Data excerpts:
--*--
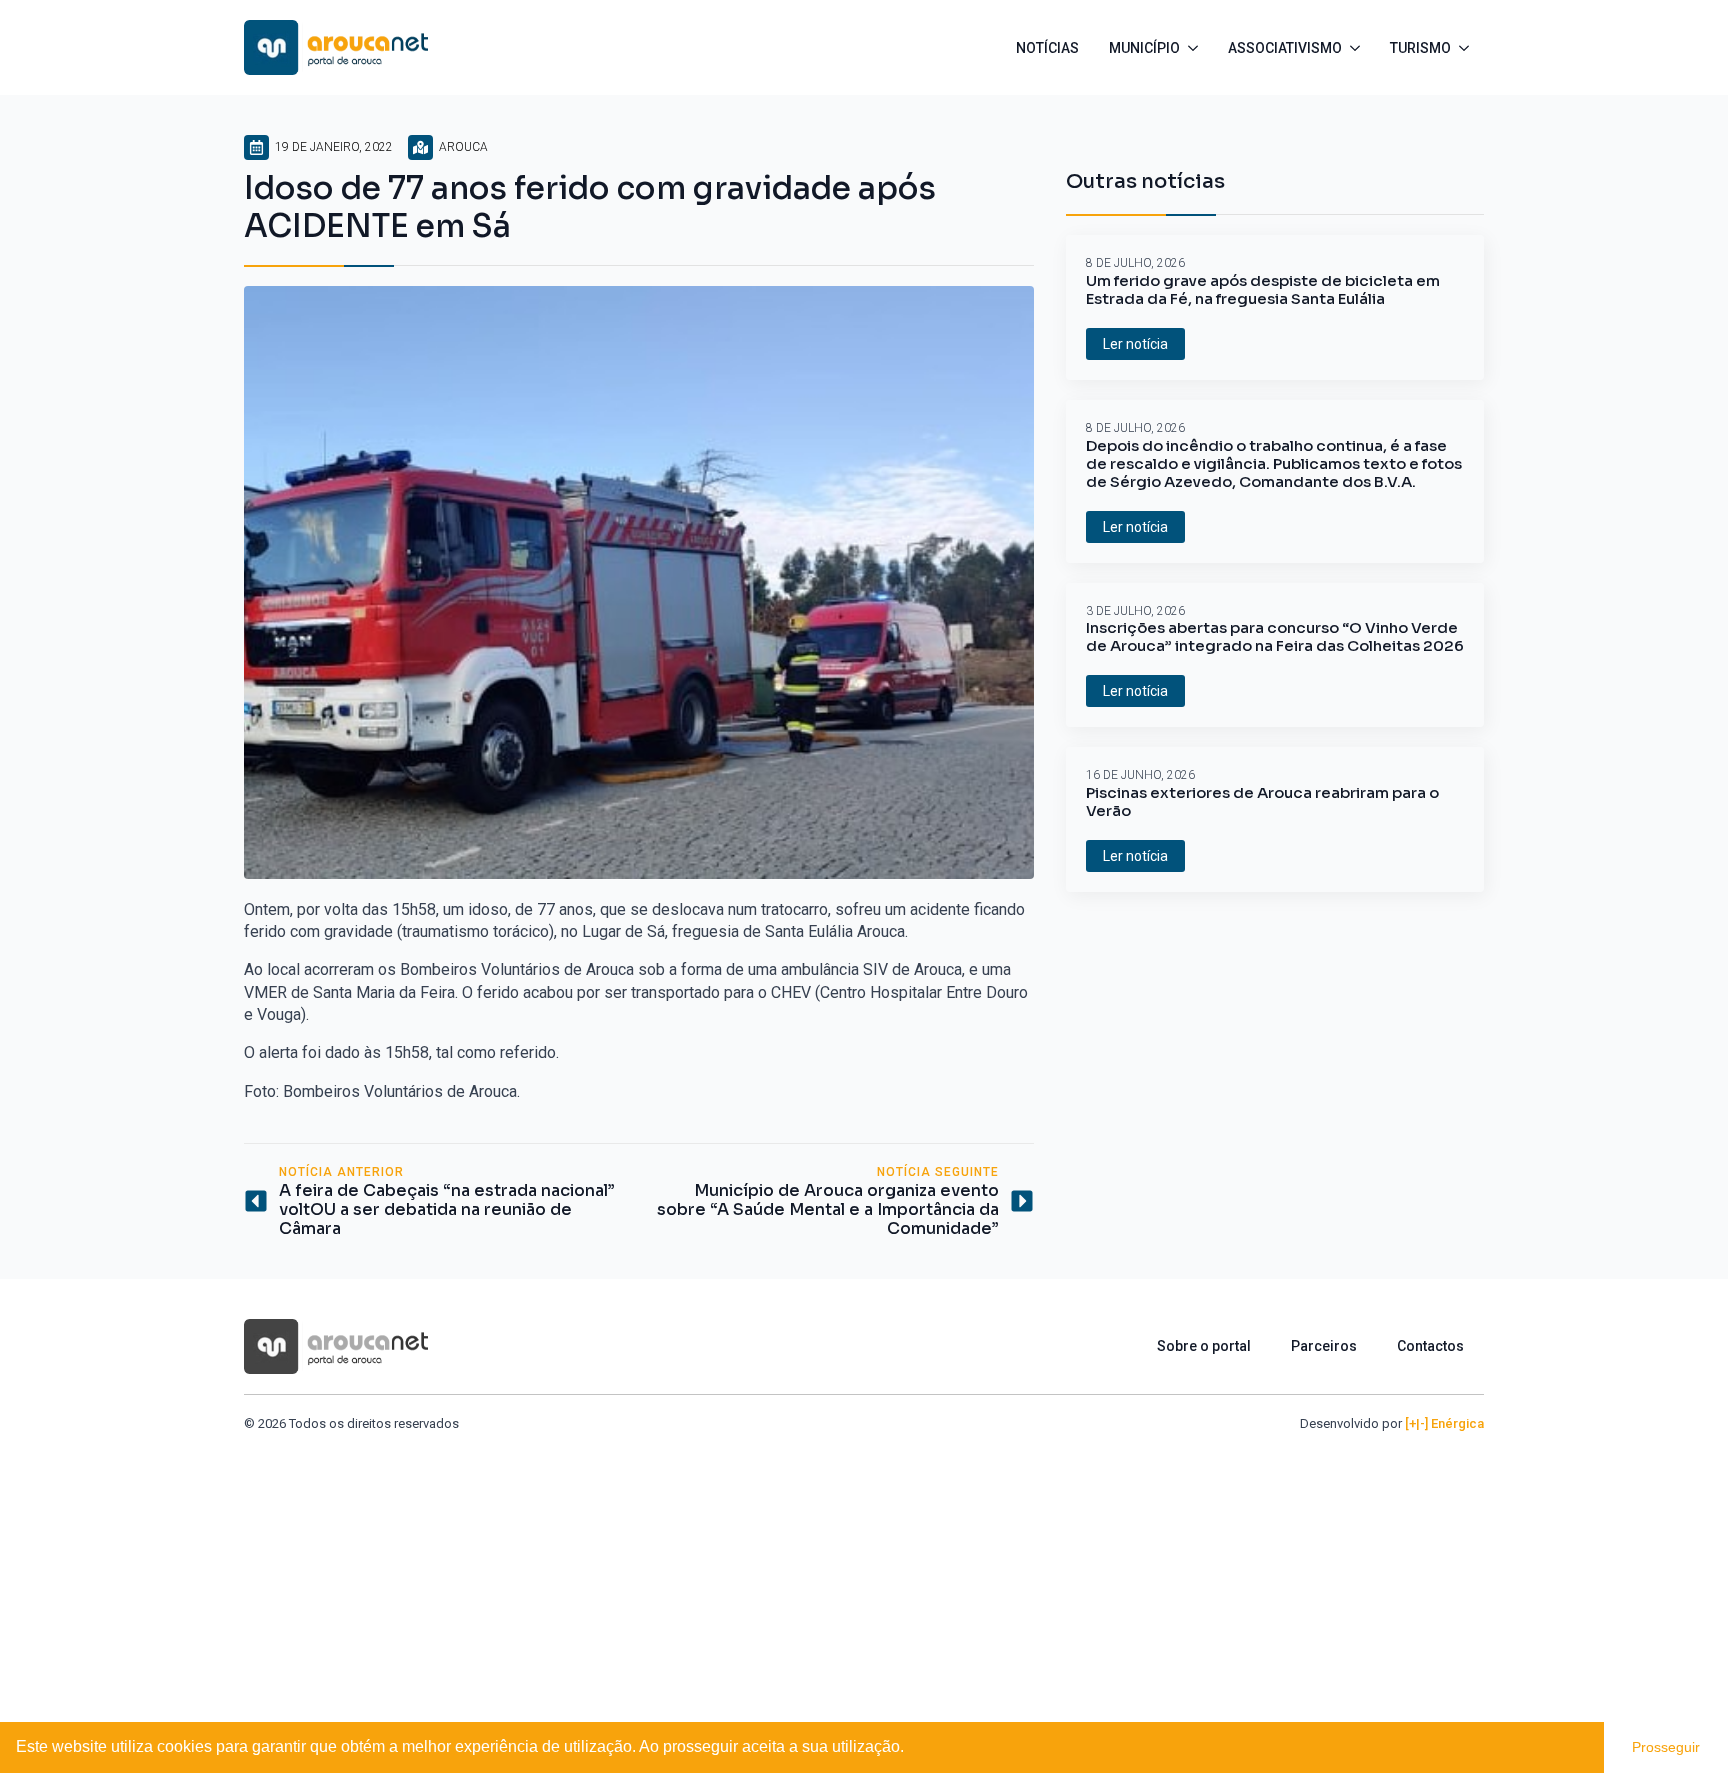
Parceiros (1324, 1346)
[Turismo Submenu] (1467, 48)
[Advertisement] (864, 1583)
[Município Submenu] (1196, 48)
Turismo (1420, 48)
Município (1144, 48)
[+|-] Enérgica (1444, 1423)
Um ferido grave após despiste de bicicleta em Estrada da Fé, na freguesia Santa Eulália (1263, 290)
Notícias (1047, 48)
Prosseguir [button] (1666, 1747)
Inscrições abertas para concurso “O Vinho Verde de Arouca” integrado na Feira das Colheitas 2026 (1275, 637)
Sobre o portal (1204, 1346)
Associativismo (1285, 48)
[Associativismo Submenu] (1358, 48)
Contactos (1430, 1346)
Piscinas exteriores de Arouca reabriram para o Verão (1262, 802)
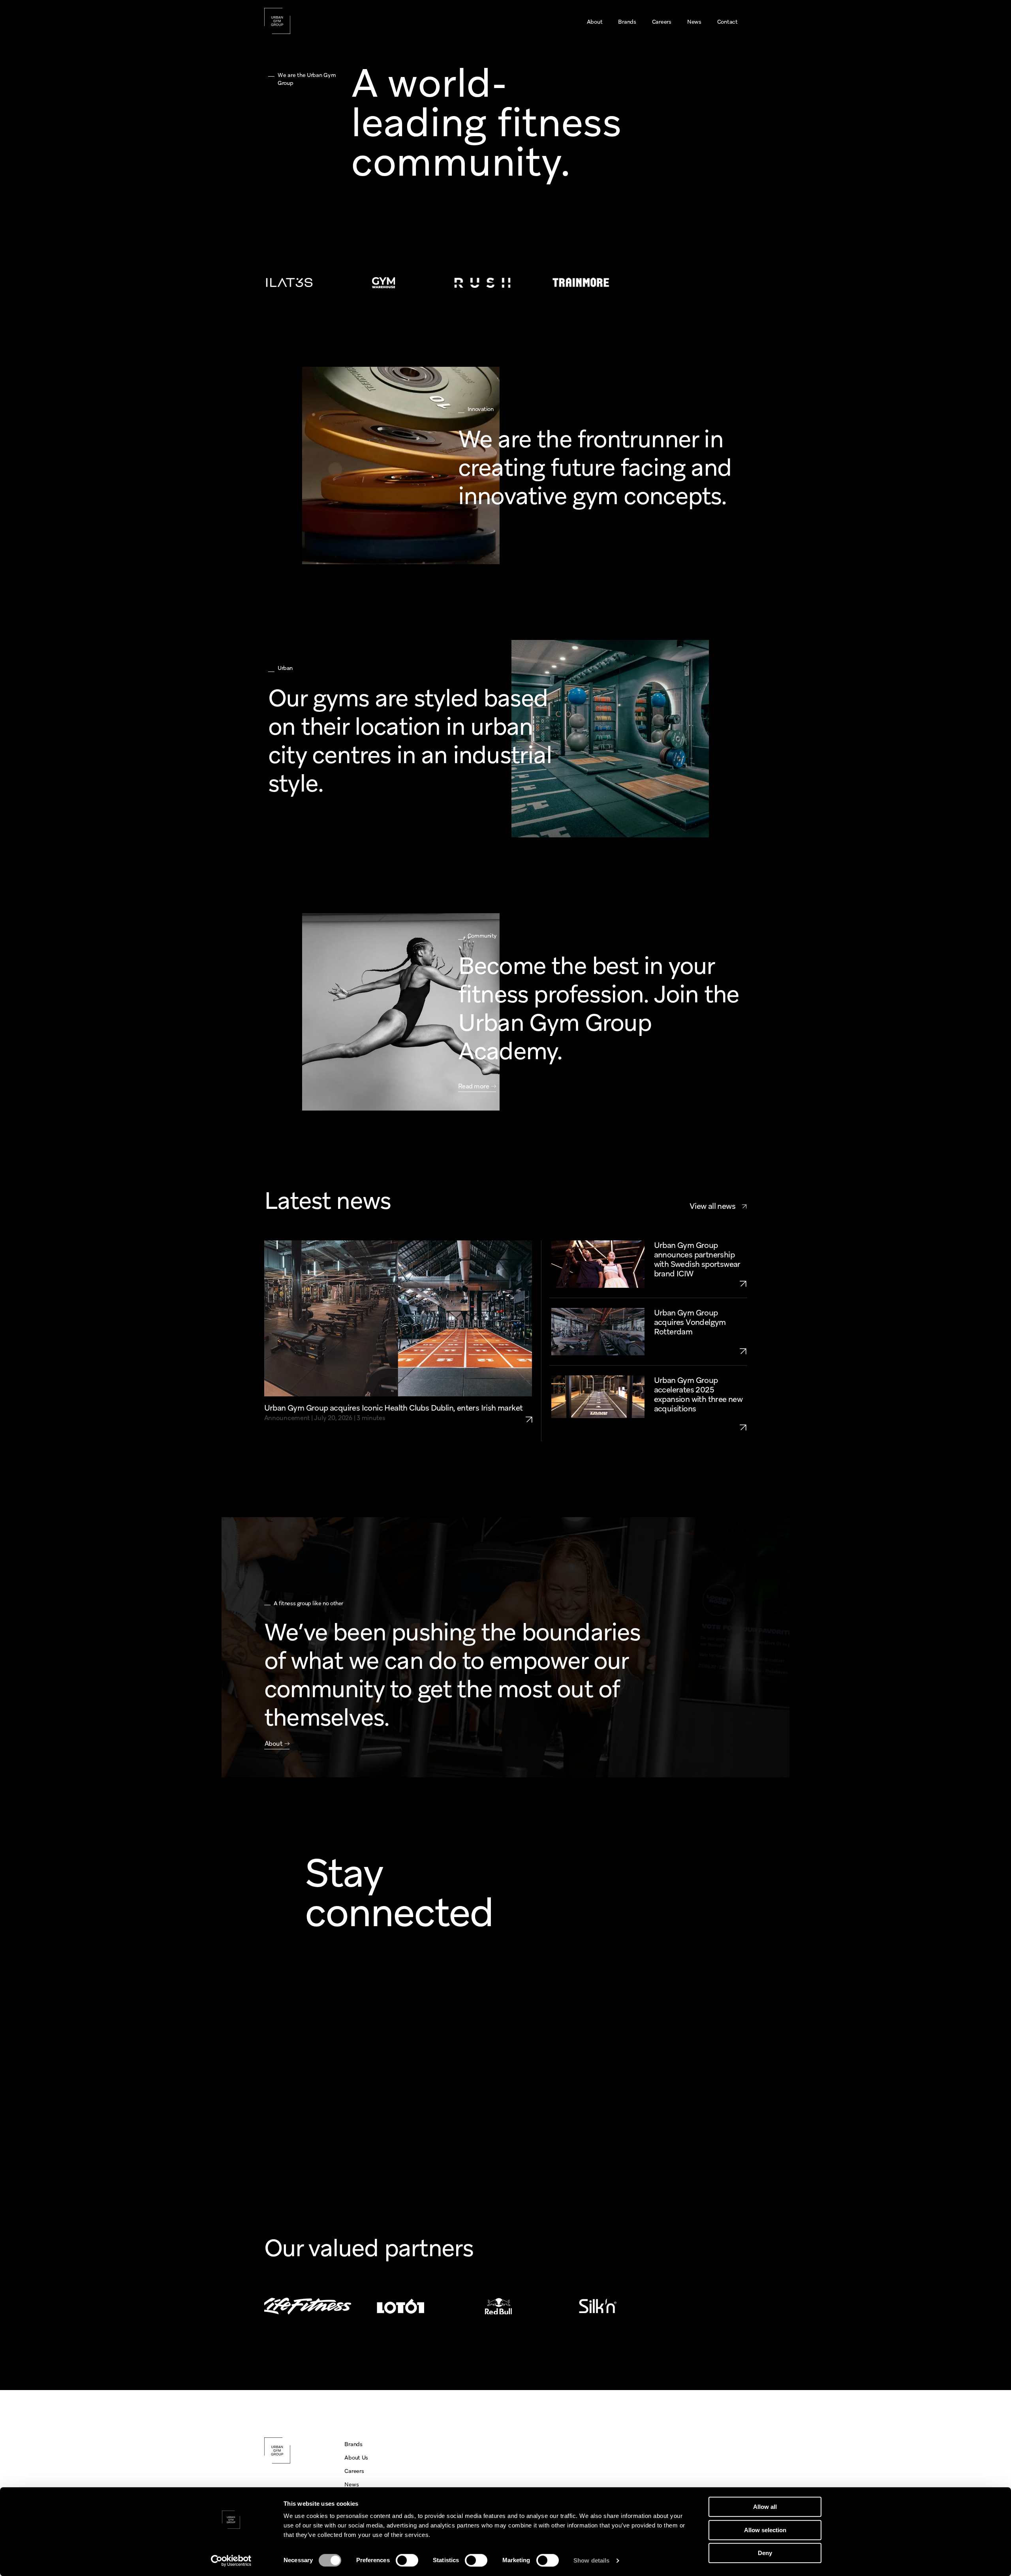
--*--
→ EXERCISE DETAILS: Where an entry holds an image, drop the image and copy the remaining text exactly.

→ FINISHED TASK:
Parceiros (1324, 1346)
[Turismo Submenu] (1467, 48)
[Advertisement] (864, 1583)
[Município Submenu] (1196, 48)
Turismo (1420, 48)
Município (1144, 48)
[+|-] Enérgica (1444, 1423)
Um ferido grave após despiste de bicicleta em Estrada da Fé, na freguesia Santa Eulália (1263, 290)
Notícias (1047, 48)
Prosseguir [button] (1666, 1747)
Inscrições abertas para concurso “O Vinho Verde de Arouca” integrado na Feira das Colheitas 2026 (1275, 637)
Sobre o portal (1204, 1346)
Associativismo (1285, 48)
[Associativismo Submenu] (1358, 48)
Contactos (1430, 1346)
Piscinas exteriores de Arouca reabriram para o Verão (1262, 802)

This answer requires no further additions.